Objective In light of the constraints associated with conventional wave-absorbing structures, a groundbreaking broadband low-profile multilayer composite absorber has been meticulously engineered.

Method This innovative approach incorporates square ring resistive film units, which serve to significantly broaden the operational bandwidth. Additionally, it utilizes miniaturized conductor units that are predicated on lumped inductance loading principles, while also optimizing various structural parameters to realize broadband low-profile wave-absorbing capabilities. This optimization effectively contributes to a reduction in the minimum operational frequency.
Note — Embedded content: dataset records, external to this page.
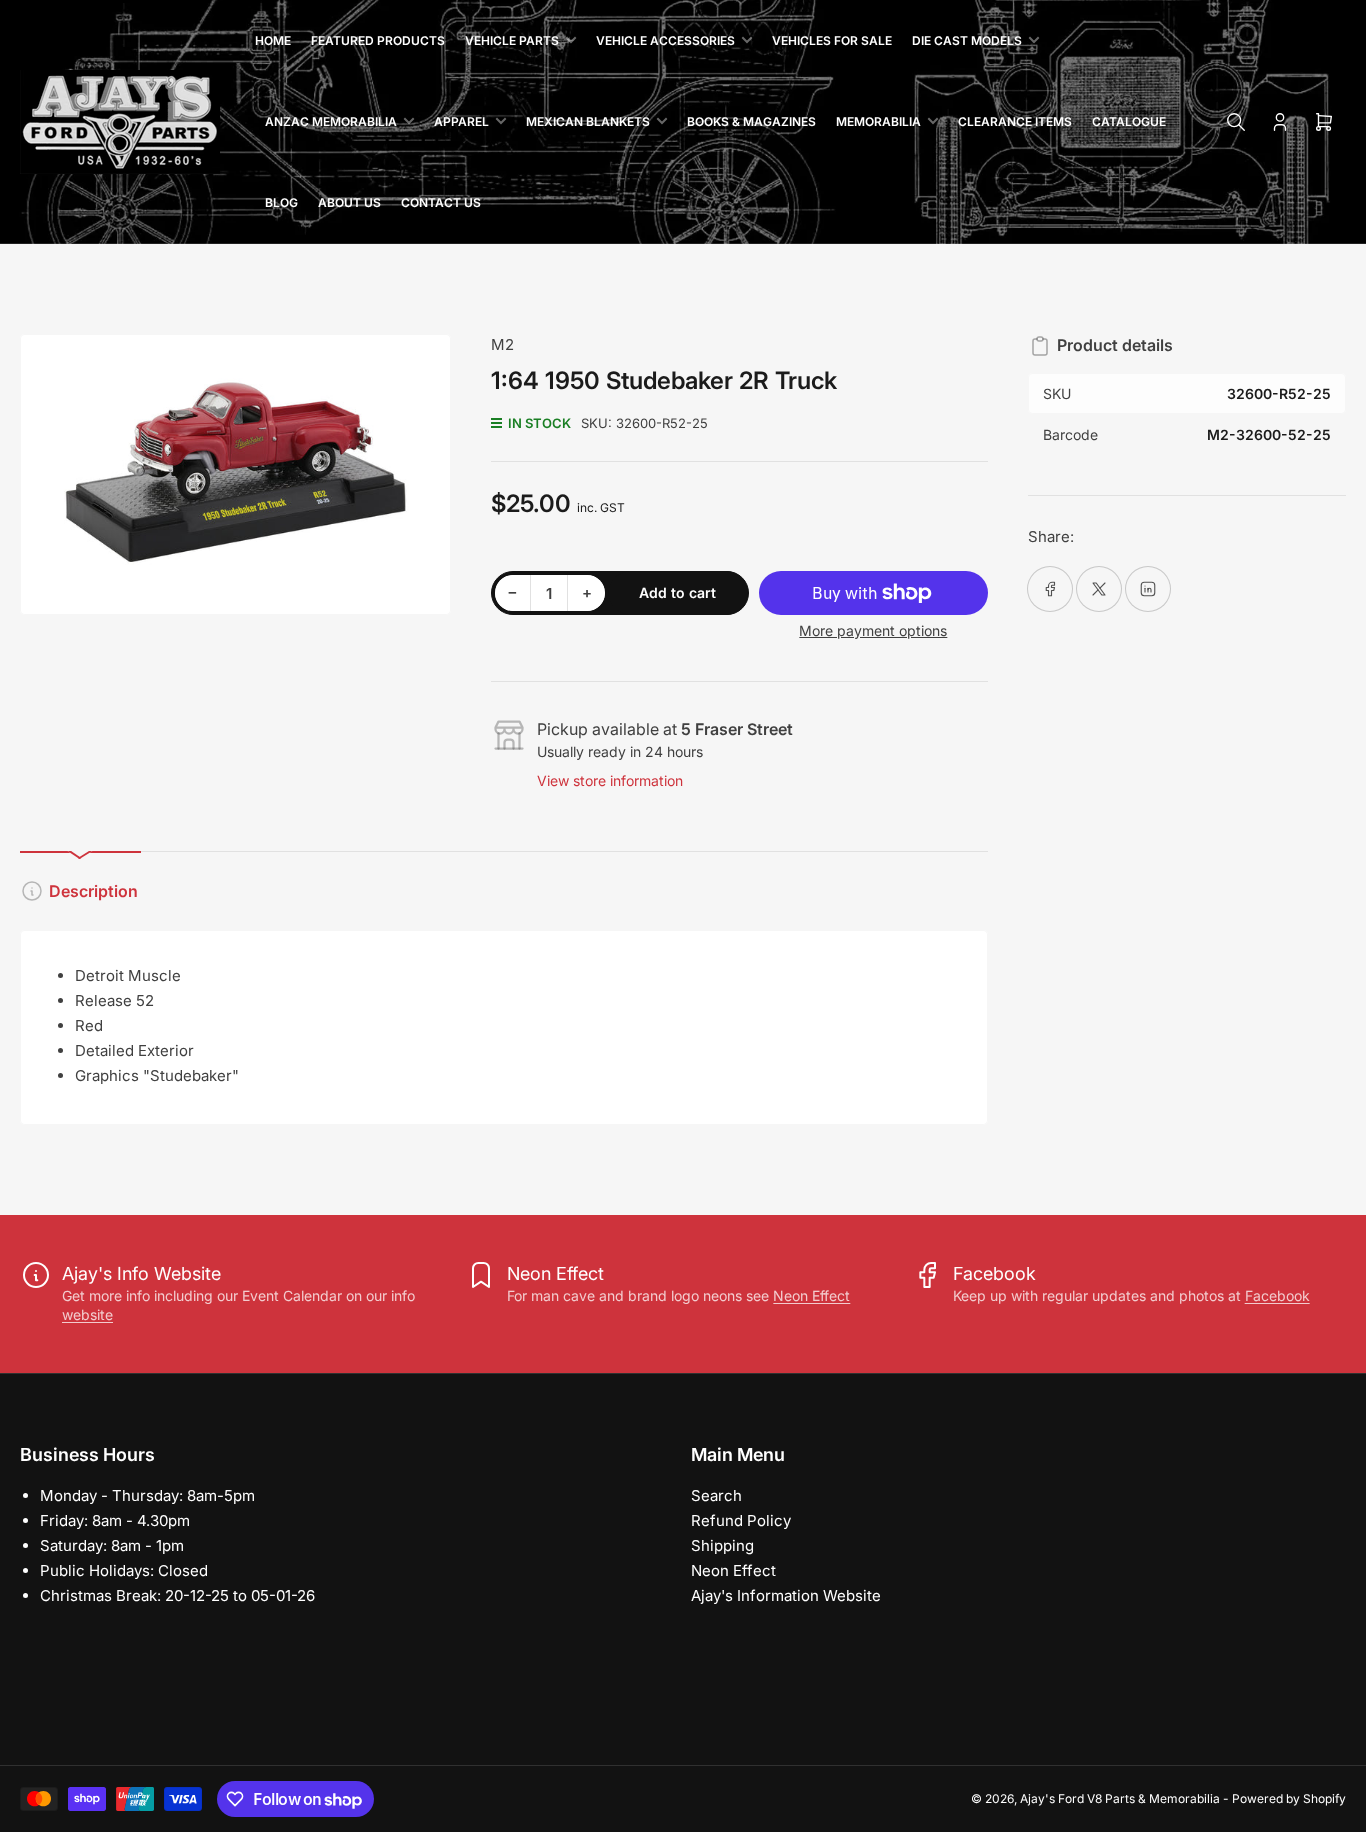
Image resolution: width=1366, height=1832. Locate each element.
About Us (349, 202)
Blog (281, 202)
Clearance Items (1015, 121)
Results The simulation outcomes demonstrate that the developed composite absorber achieves an impressive electromagnetic wave absorption rate that surpasses 90% across the frequency spectrum ranging from 3.22 to 14.63 GHz. This performance is characterized by a remarkable relative bandwidth expansion of 127.8% and a profile height measuring a mere 0.068λ_L.

Conclusion The operational mechanism of the absorber is thoroughly examined through the application of an equivalent circuit model, and potential avenues for further optimization are delineated. This design offers substantial insights and serves as a significant reference point for the advancement of broadband low-profile absorbers. Future work will focus on substituting lumped inductors with metal meander-line structures to reduce processing complexity and costs.